Copy out every line of the records below that contains the word "what".

*** PROVIDED ENTRIES

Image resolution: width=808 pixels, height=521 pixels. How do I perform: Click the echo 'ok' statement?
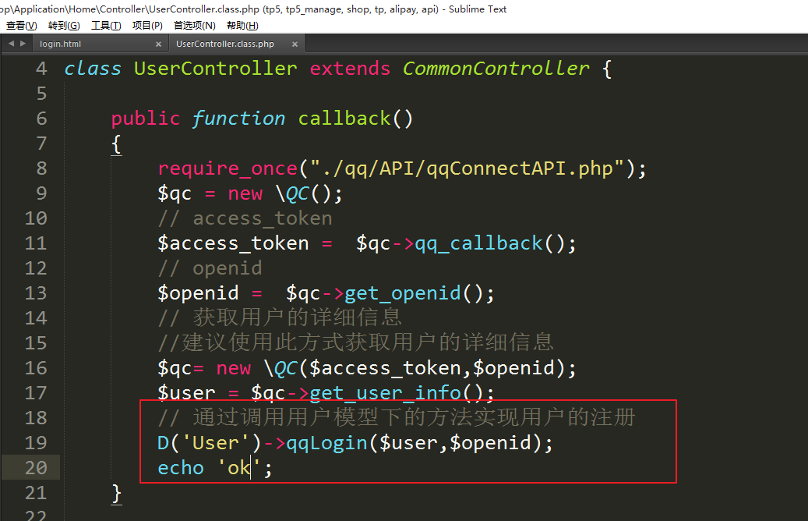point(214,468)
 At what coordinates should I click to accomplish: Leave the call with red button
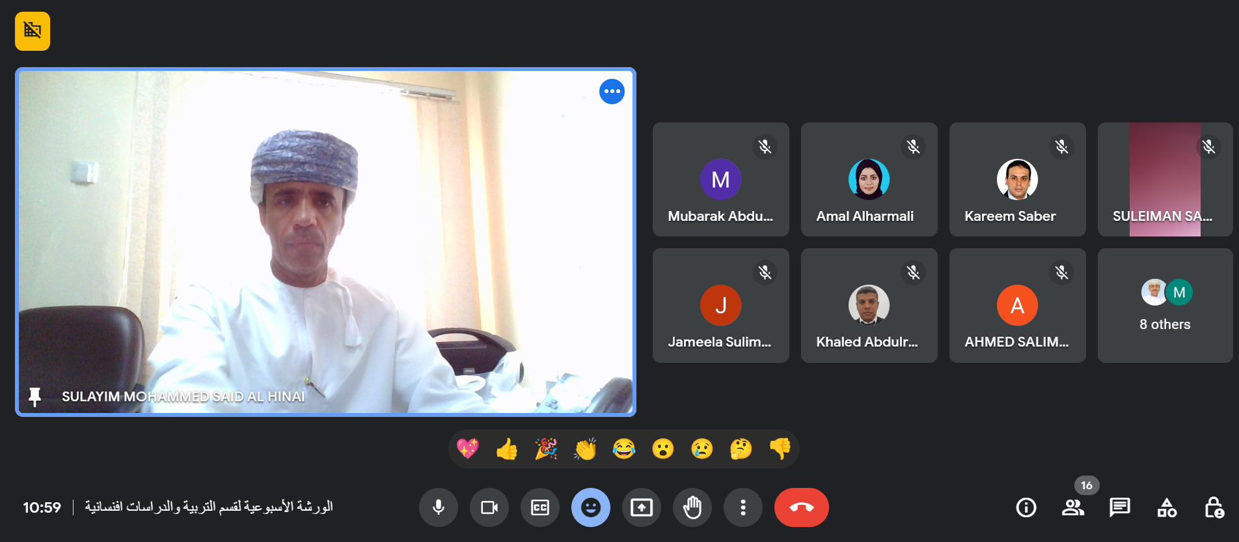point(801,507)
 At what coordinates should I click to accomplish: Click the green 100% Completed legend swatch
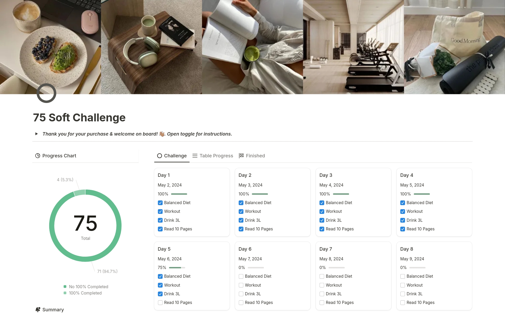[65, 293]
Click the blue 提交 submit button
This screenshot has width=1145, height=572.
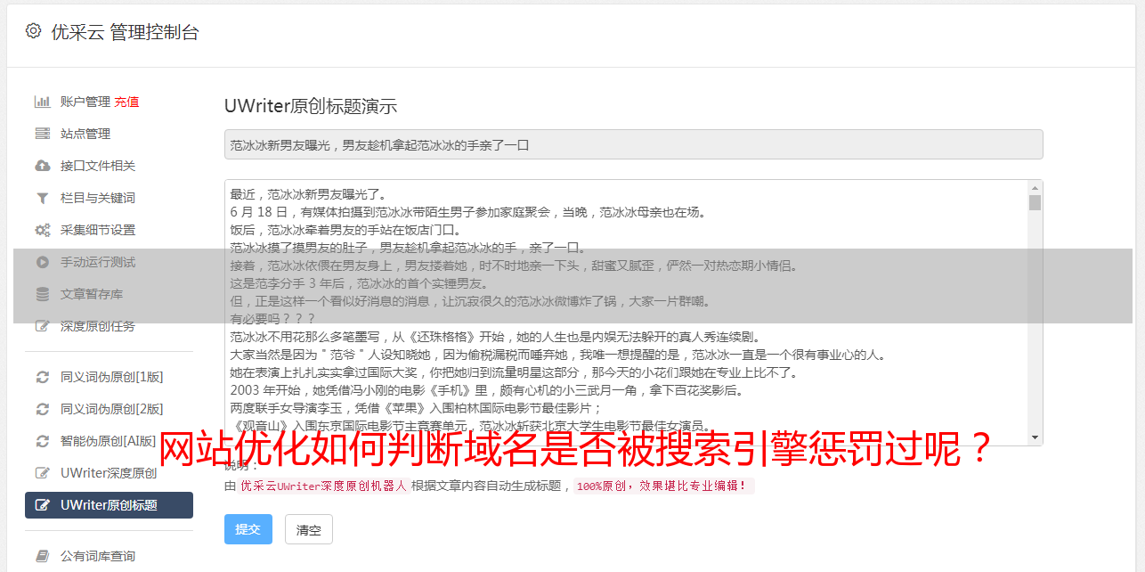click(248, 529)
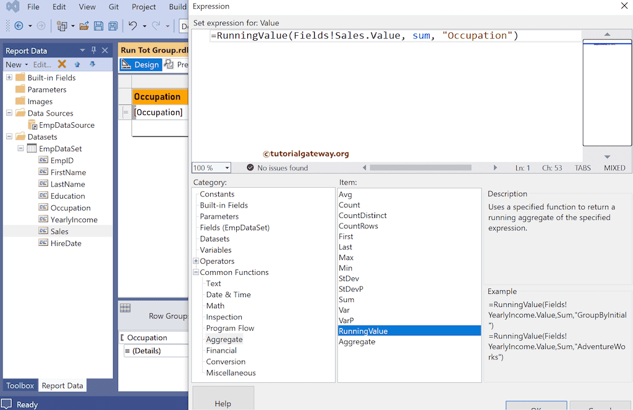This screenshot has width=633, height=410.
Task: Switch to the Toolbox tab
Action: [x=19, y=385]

******
*** PROVIDED ENTRIES

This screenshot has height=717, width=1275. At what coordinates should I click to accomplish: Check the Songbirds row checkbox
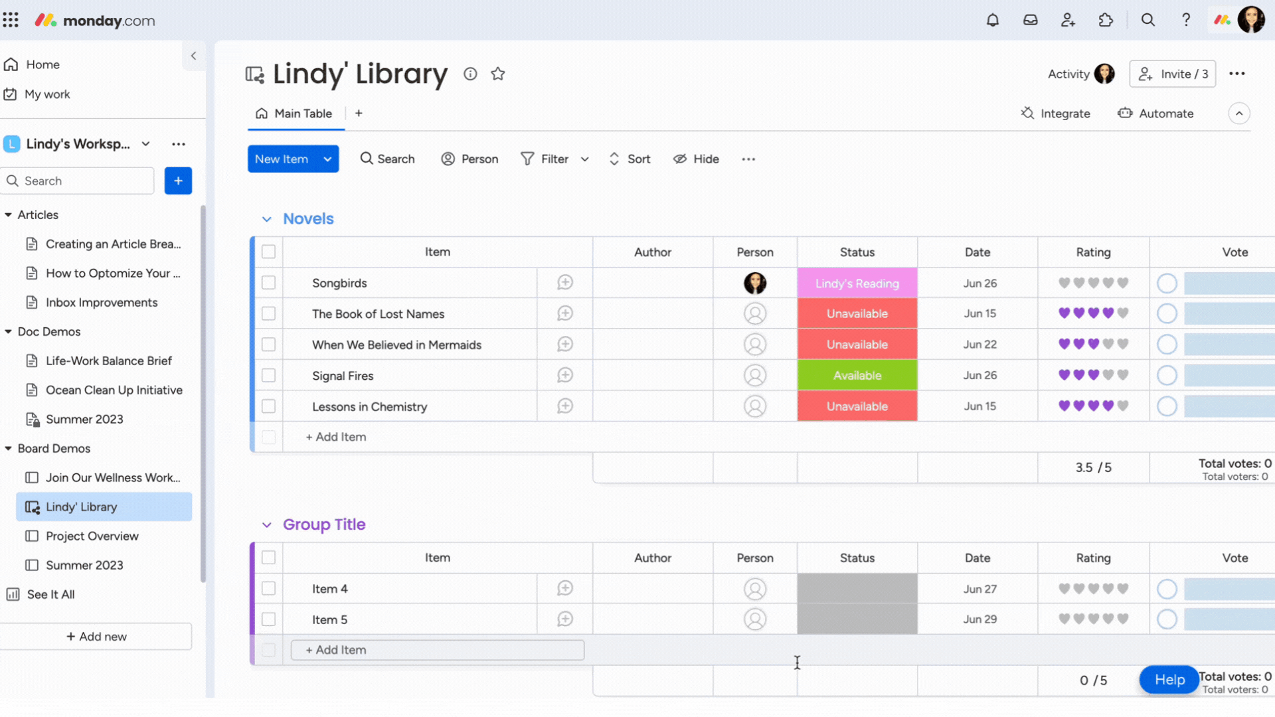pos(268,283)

******
*** PROVIDED ENTRIES

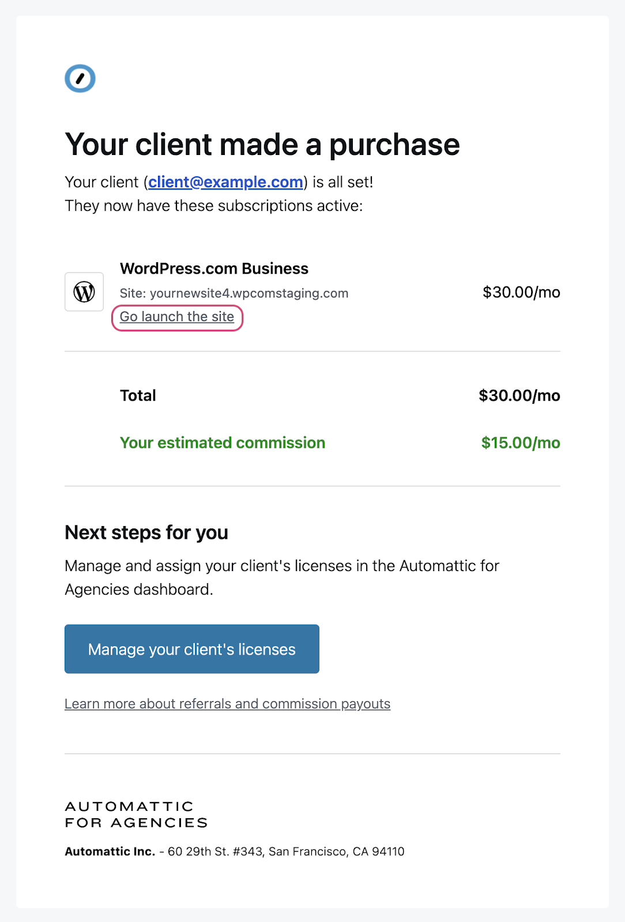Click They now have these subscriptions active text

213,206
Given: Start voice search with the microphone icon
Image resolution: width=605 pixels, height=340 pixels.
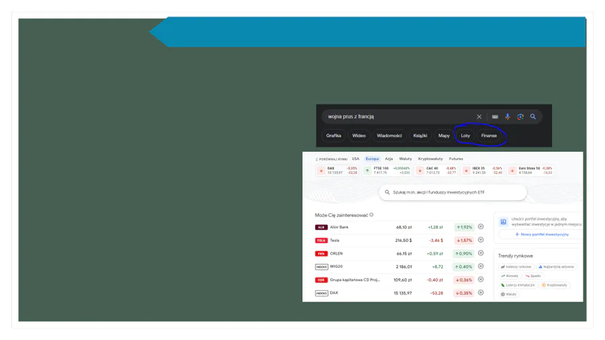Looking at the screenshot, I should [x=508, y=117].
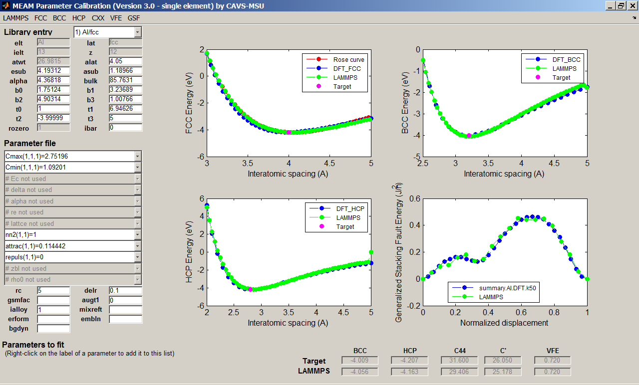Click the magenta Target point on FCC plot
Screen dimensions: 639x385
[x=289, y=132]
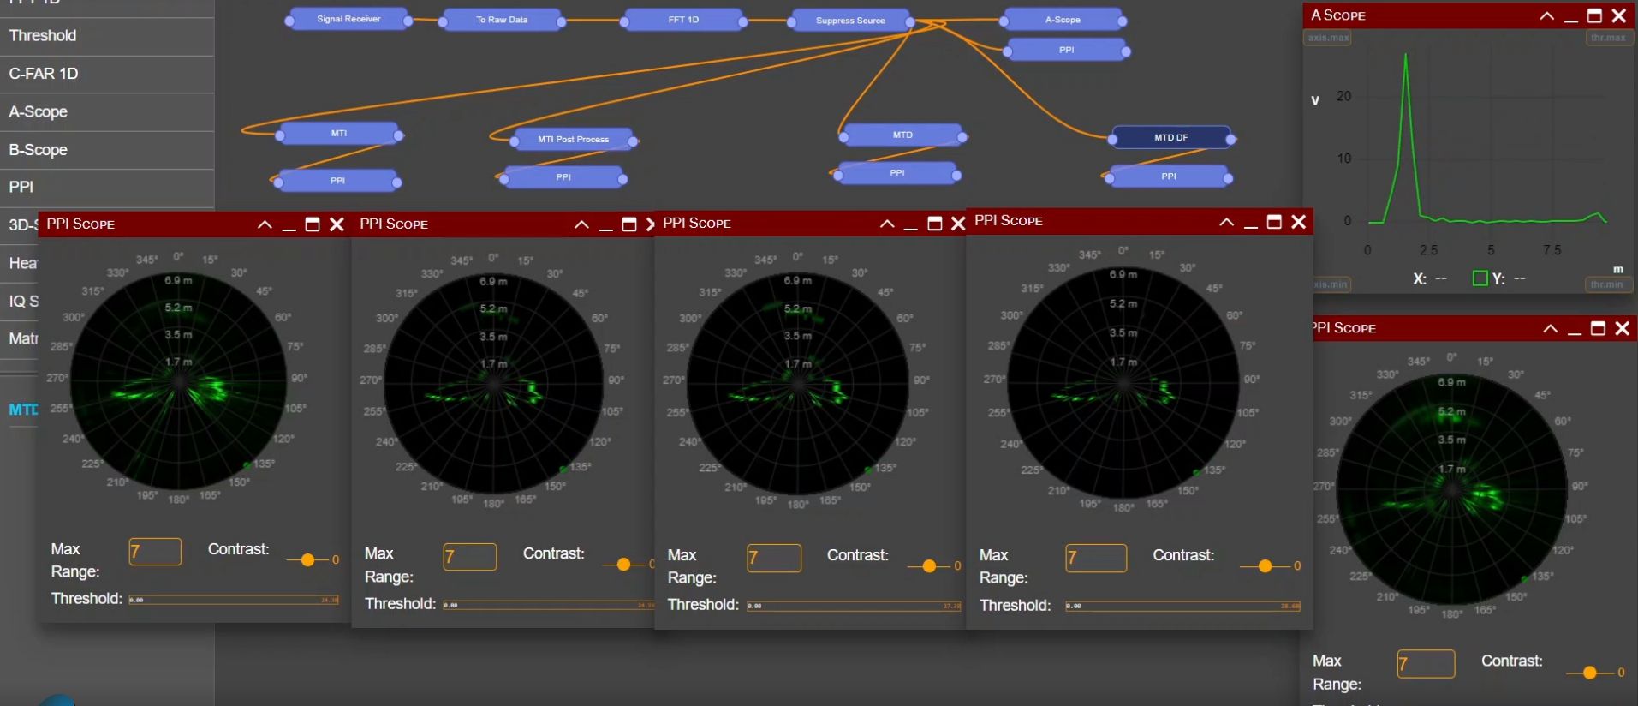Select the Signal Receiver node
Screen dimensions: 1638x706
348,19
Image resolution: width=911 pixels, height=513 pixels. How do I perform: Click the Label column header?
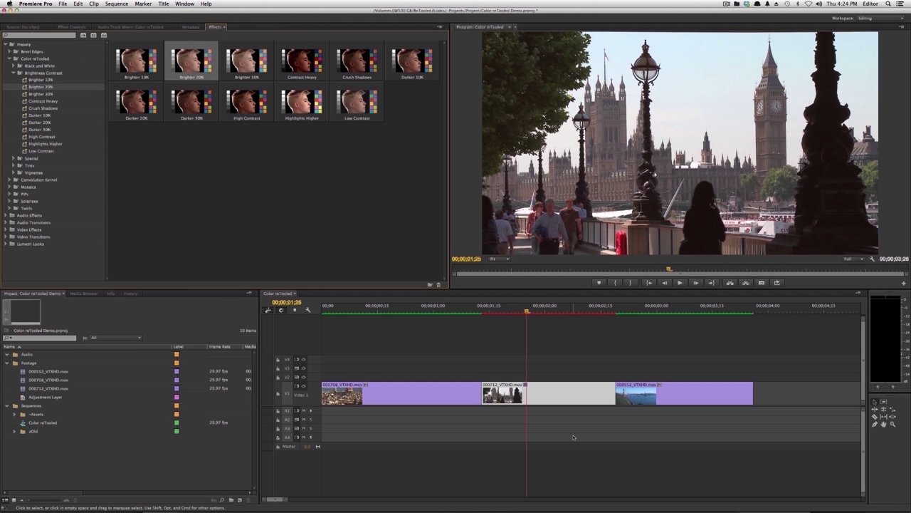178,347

******

*EXERCISE RESPONSE*.
 At what coordinates should I click to accomplish: Leave the call with red button
 At what coordinates should I click to accomplish: Click the green 100% Completed legend swatch
This screenshot has height=717, width=1275. At what coordinates should I click to accomplish: Check the Songbirds row checkbox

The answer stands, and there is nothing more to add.